By Niall Gartland
FERMANAGH footballer Kane Connor believes underdogs Enniskillen Gaels must avoid lumping the ball into their full-forward line if they’re to have any chance of overcoming Derrygonnelly in the upcoming Senior Championship final.
Naturally enough, Connor, who plays his club football for Belnaleck, is still disappointed that his own team lost to Enniskillen Gaels in the semi-final a clash a fortnight ago.
It wasn’t a five star performance from this up-and-coming Gaels team by any means, but Connor is objective enough to know that still they have the ability to pose questions of Derrygonnelly, who are going for a remarkable sixth title in seven years, later this year.
“It’s not that they were brilliant against us, I think we were masters of our own downfall, but they have serious players who can hurt you if they all show up on the day.
“They’re a counter-attacking team and they’re full of running. They have the young players who can get up and down the pitch, who can break lines.
“They break at serious pace, they have boys like Johnny Cassidy coming from deep, and you’ve players inside like Conor Love who will hurt you.”
It’s easier said that done, but he also feels it’ll be important to negate Derrygonnelly’s most influential players, who have been there, done that and bought the t-shirt at this stage.
“I think they get their match-up rights on the day you never know. Derrygonnelly have the three Jones brothers, Conall, Ryan and Garvan. Any games I’ve watched of Derrygonnelly, they’ve been super, especially Garvan. A lot of the play goes through them, so I feel if the Gaels get their match-ups right, and nullify them as much as they can, then they might have a shout.
“Like ourselves they’re a very youthful team, though they have some experienced players as well. Not many people will give them a chance but it’s a final and you never know what might happen.”
He also says that they’re strong in the middle third.
“They’ve Richie O’Callaghan in there, he breaks up a lot of play. Brandon Horan gets stuck in, and Eoin Beacom was very good against us.
“For a young side they have big strong lads as well. It’s going to be a battle in the middle third, but Derrygonnelly might have the edge there with Stephen McGullion and Ryan Jones and boys like that.”
On the flipside, he thinks their defence may be an area of relative weakness, even though they get plenty of bodies behind the ball.
“I would question their defence, they do get numbers back but I think they can be got at. We lost two of our forwards, Glen Treacy and Garvan Quigley, in the first-half and that was a big loss to us. But until then we looked very good against them.”
Derrygonnelly ran out easy victors when they met Enniskillen in the league final in September. They’ve shown their mettle in the championship, overcoming both Ederney and Kinawley after replays, and will be keen to make up for the disappointment of losing last year’s decider.
“It’s a final, you don’t know how it’ll go, but I’m still tipping Derrygonnelly.
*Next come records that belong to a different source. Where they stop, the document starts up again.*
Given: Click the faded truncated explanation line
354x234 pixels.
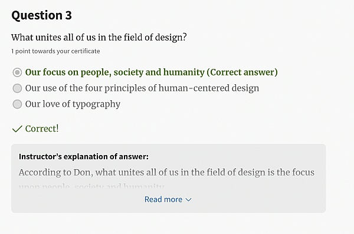Looking at the screenshot, I should 91,187.

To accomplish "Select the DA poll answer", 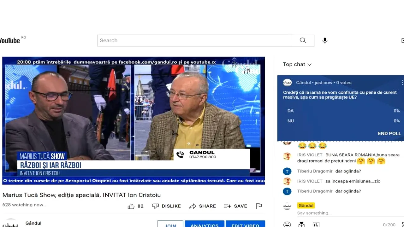I will click(x=341, y=111).
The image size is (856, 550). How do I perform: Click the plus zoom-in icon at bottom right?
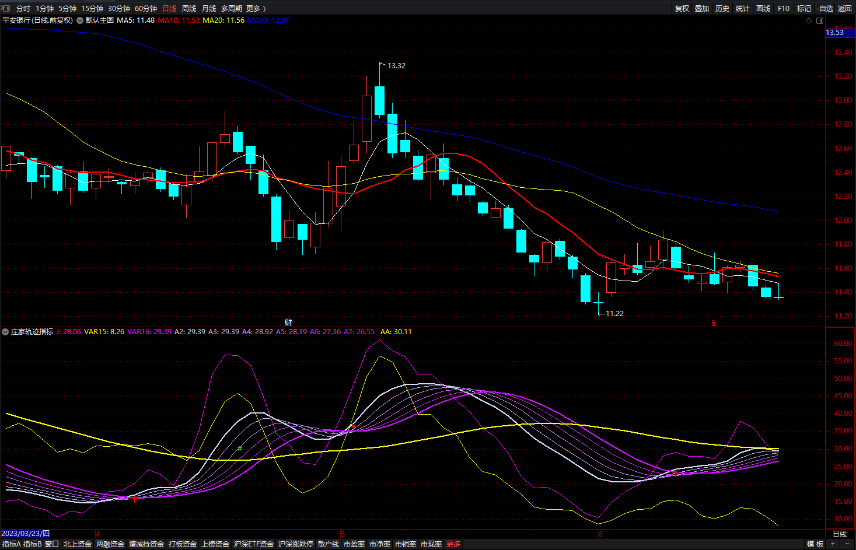(833, 544)
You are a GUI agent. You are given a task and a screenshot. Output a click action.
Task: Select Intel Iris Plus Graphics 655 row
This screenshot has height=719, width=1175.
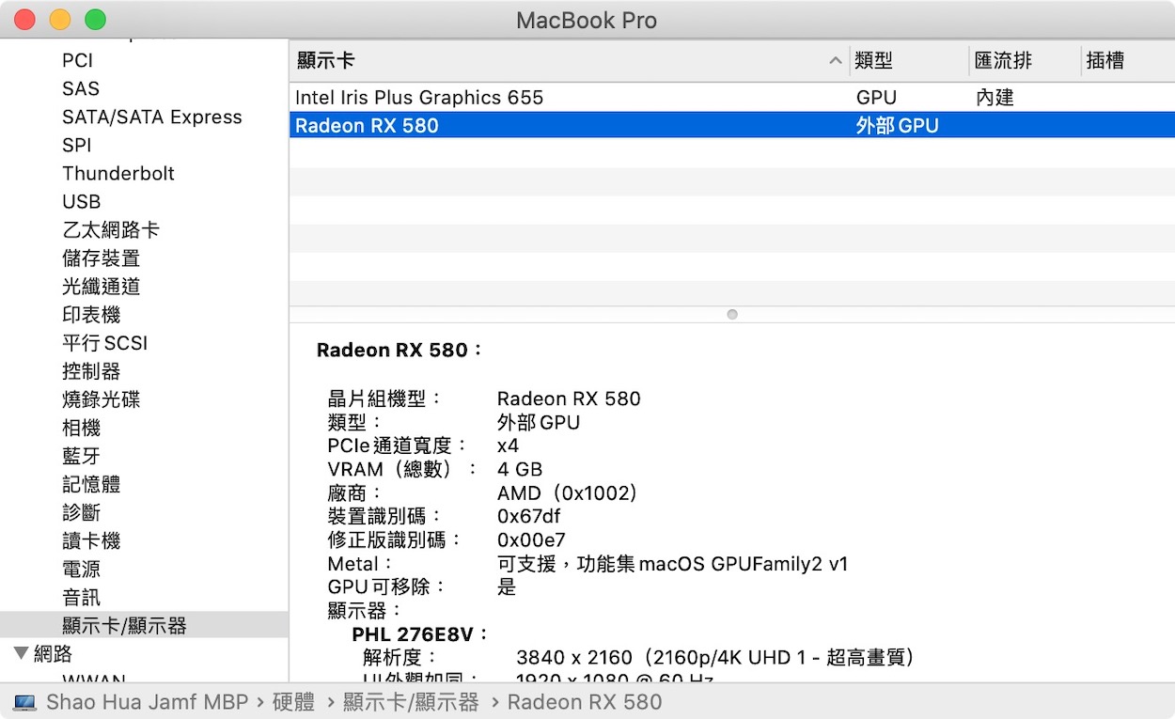pos(419,98)
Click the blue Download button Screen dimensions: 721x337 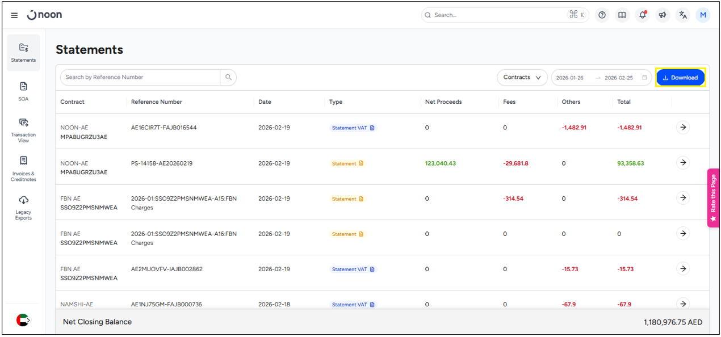pos(680,78)
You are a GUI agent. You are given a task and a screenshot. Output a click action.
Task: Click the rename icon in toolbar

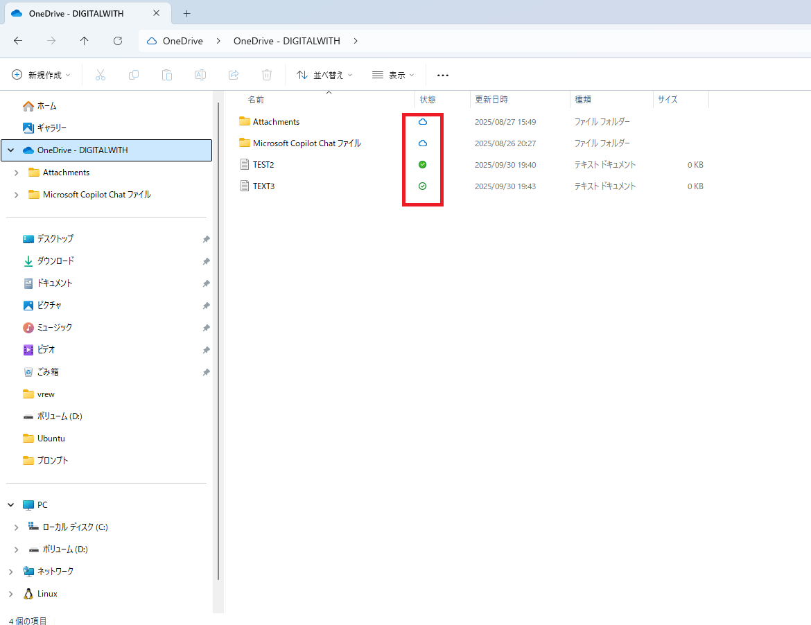pyautogui.click(x=200, y=75)
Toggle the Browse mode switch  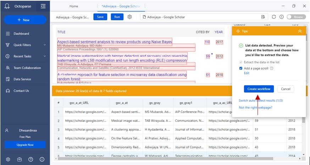coord(296,17)

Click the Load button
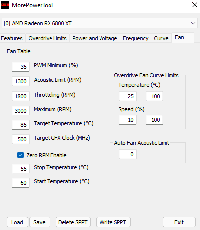click(x=17, y=222)
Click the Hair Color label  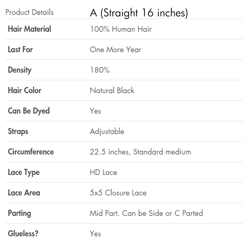point(25,90)
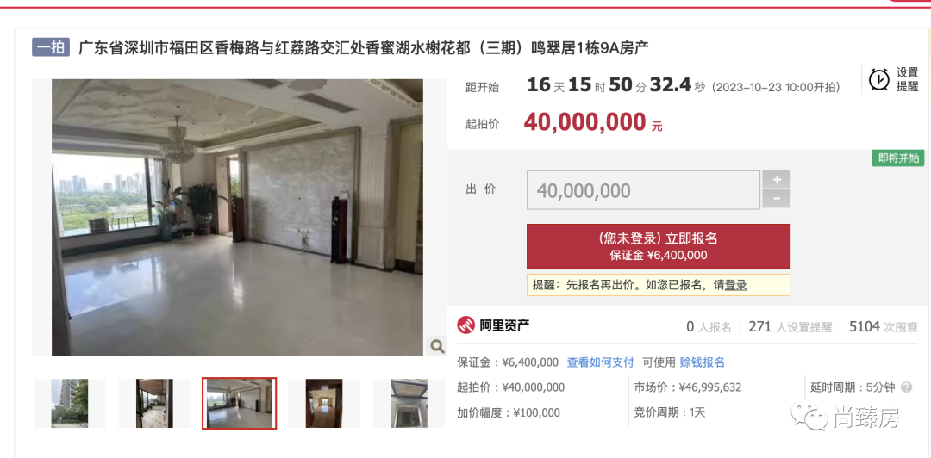Click the 40,000,000 bid price field

pyautogui.click(x=643, y=190)
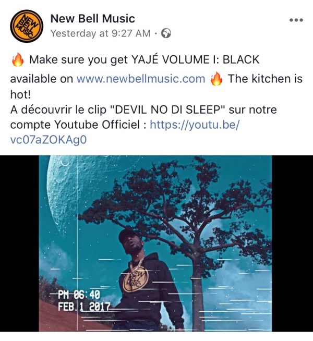The height and width of the screenshot is (341, 313).
Task: Visit the www.newbellmusic.com link
Action: tap(141, 79)
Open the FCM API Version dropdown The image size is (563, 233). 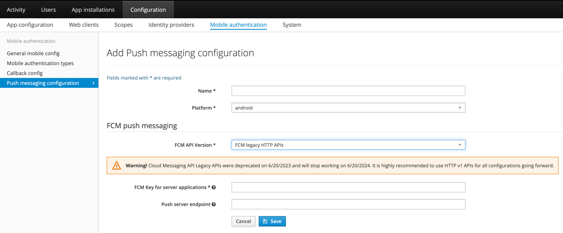[x=460, y=145]
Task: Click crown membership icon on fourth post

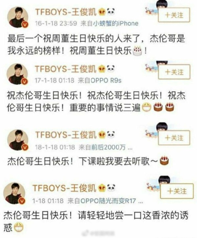Action: 102,188
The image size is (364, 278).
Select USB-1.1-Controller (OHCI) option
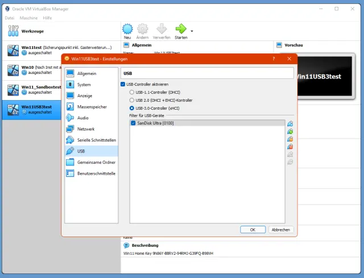click(x=133, y=92)
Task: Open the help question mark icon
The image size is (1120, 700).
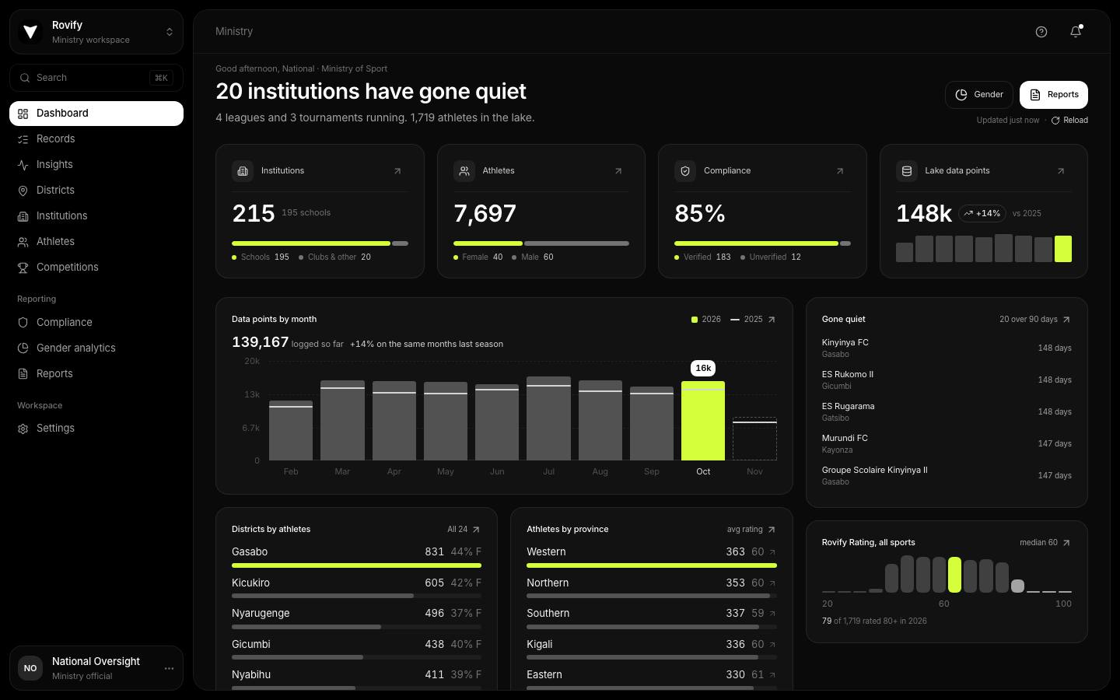Action: 1041,32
They played each other in the league final and to be honest it was a glorified friendly. Derrygonnelly were in complete control of that game. I don’t know if it was nerves with the Gaels, but they didn’t perform at all.”
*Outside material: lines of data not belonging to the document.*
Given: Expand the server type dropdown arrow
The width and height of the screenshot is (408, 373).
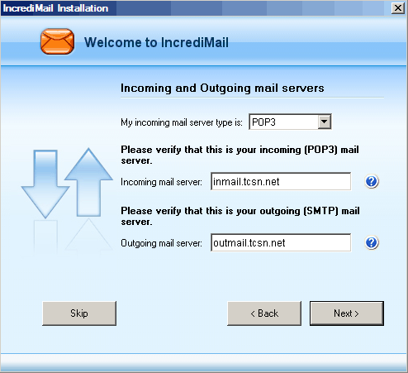Looking at the screenshot, I should pos(325,122).
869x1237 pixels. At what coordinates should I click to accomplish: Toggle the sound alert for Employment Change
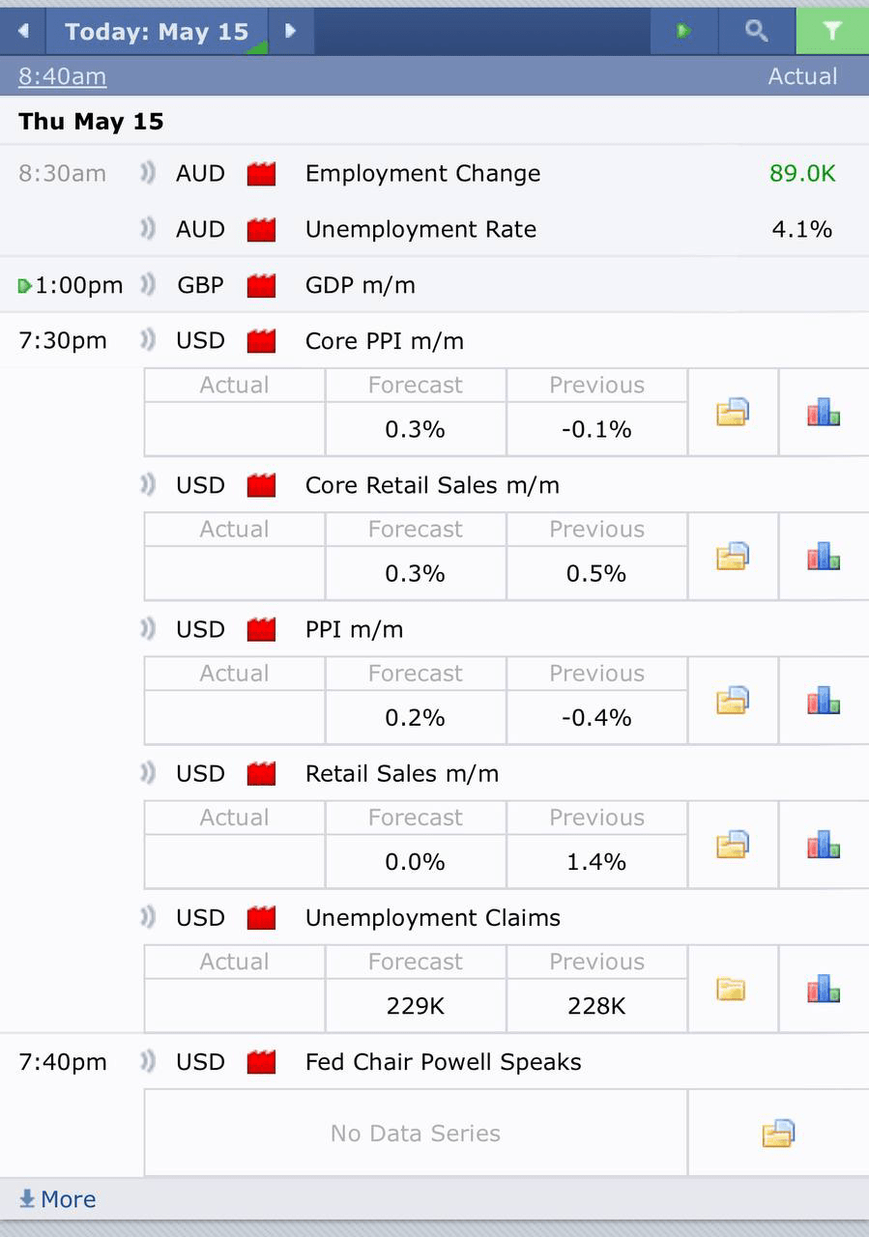pyautogui.click(x=147, y=174)
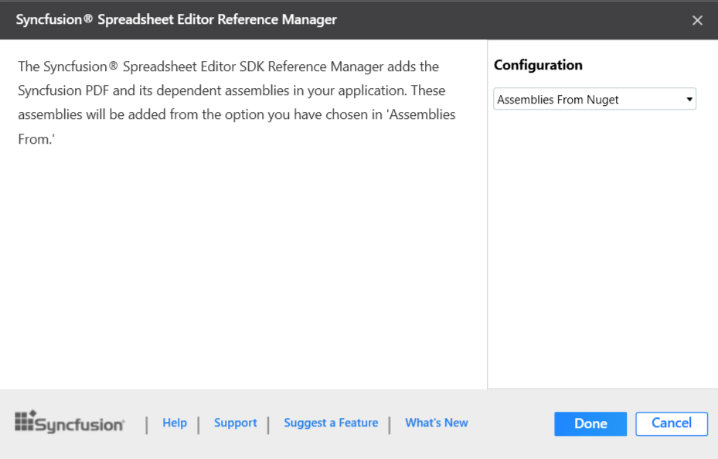Viewport: 718px width, 459px height.
Task: Open the feature suggestion page
Action: (x=331, y=423)
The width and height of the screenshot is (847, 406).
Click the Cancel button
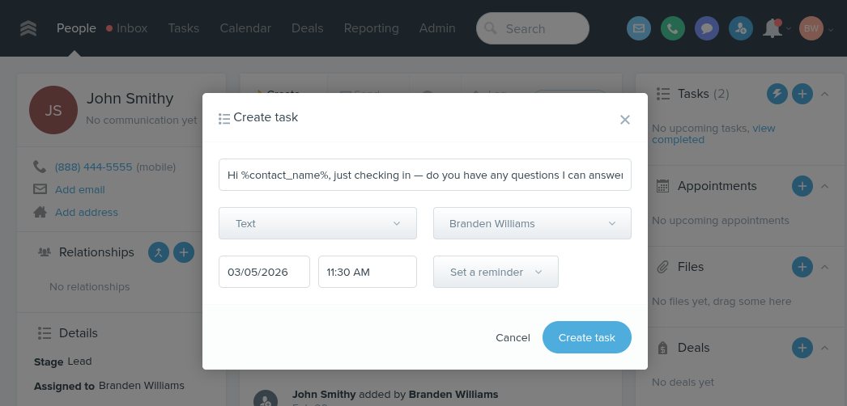click(x=513, y=337)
Connor doesn’t, however, believe Derrygonnelly are as strong as they were three or four years ago, when they seemed to be miles ahead of the chasing pack in Fermanagh.
“I don’t think they were the team they were three or four years ago. I don’t think they have the same sharpness or ruthlessness, but you have to give credit to other teams for improving.
“Derrygonnelly have set the benchmark by winning five in a row. Everyone’s out to get them. They’ve had a couple of slips, losing a few league games. We ran them very close in the league, but if they do click on the day, if they get ahead of Enniskillen, they’ll bury them.”
He also says that they aren’t a mirror image of the Gaels in terms of how the two teams set up.
“They play more man-on-man. They’re not a defensive or all-out attacking team. They’ve a real good balance. Watching them, they’ve boys who take on board what they’ve been asked to do by the management and do it to the letter of the law. They know who to get on the ball, they drive out of defence hard and there’s always a man there to support them. I was at both their championship games, and as tight as they were, I always thought these boys would come through, that they’d have the doggedness to do it. I think they should’ve beaten Kinawley ten times over, they had six or seven chances to win it the first day out and they’ll be disappointed they didn’t convert any of them. When it goes down to the wire I still never thought they’d lose, they have that experience.”
Connor believes the Gaels must avoid kicking the ball directly into their full-forward line, but he’s not sure they’ll be able to get over the line no matter what way they play.
“Declan Cassidy is still dictating a lot of their play between the two 45s, he’s sweeping up a lot of ball. The Gaels can’t kick the ball down their throats, they have to run the ball to have any chance.”
“If the Gaels they play balls into the full forward line, Derrygonnelly’s Mickey Jones and Eamon McHugh will make hay, they have good man markers.
“Even if they do run the ball, I think Derrygonnelly possibly have the tools to deal with it. Johnny Cassidy and Paddy Rehill and Eoin Beacom will need to have big games for the Gaels in that respect. It’ll be a good enough tussle.”